I was hoping someone could explain the appropriate use of the 'FACT Relationship Type' under the Dimension Usage tab. Is it simply to create a dimension out of your fact table to access attribute on the fact table itself?
Thanks in advance!
Yes, if your fact table has attributes that you would like to slice by (create a dimension from), you would use this relationship type.
Functionally, to the users it behaves no differently than a regular relationship.
After you create your dimensions and cubes you need to define how each dimension is related to each measure group. A measure group is a set of measures exposed by a single fact table.
Each cube can contain multiple fact tables and multiple dimensions. However, not every dimension will be related to every fact table.
To define relationships right click the cube in BIDS and choose open; then navigate to the Dimension Usage tab. If you click the ellipsis button next to each dimension you will see a screen that allows you to change dimension usage for a particular measure group.
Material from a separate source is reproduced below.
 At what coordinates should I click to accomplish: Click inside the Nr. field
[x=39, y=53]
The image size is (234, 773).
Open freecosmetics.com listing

You can choose from the following options:
Regular default option; the dimension is joined directly to the fact table
No relationship the dimension is not related to the current measure group
Fact the dimension and fact are derived from a single table. If this is the case your dimensional warehouse has poor design and isn't likely to perform well. Consider separating fact and dimension tables.
Referenced the dimension is joined to an intermediate table prior to being joined to the fact table. Referenced relationship resembles a snowflake dimension, but is slightly different. Suppose you have a customer dimension and a sales fact; you'd like to examine total sales by customer, but you also want to examine line item sales by customer. Instead of duplicating the customer key in the line item fact table you can treat the sales fact as an intermediate table to join customer to line item.
Many-to-many this option involves two fact tables and two dimension tables. Dimension A is joined to an intermediate fact A, which in turn joins to dimension B to which the fact B is joined. Much like with fact option if you need to use many-to-many option your design could probably use some improvement. This type of relationship is sometimes necessary if you are building cubes on top of a relational database that is in 3rd normal form. It is strongly advisable to use a dimensional model with star schema for all cubes. For example you could have two fact tables: vehicles and options; each vehicle can come with a number of options. You're likely to examine vehicle sales by customer, and options by the items that are included in each option. Therefore you would have a customer dimension and item dimension. You could also want to examine vehicles sales by included item. If so the vehicle fact would be joined to the options fact and customer dimension; the options fact would also join to items' dimension.
Data mining target dimension is based on a mining model which is built from a source dimension. Both source dimension and target dimension must be included in the cube.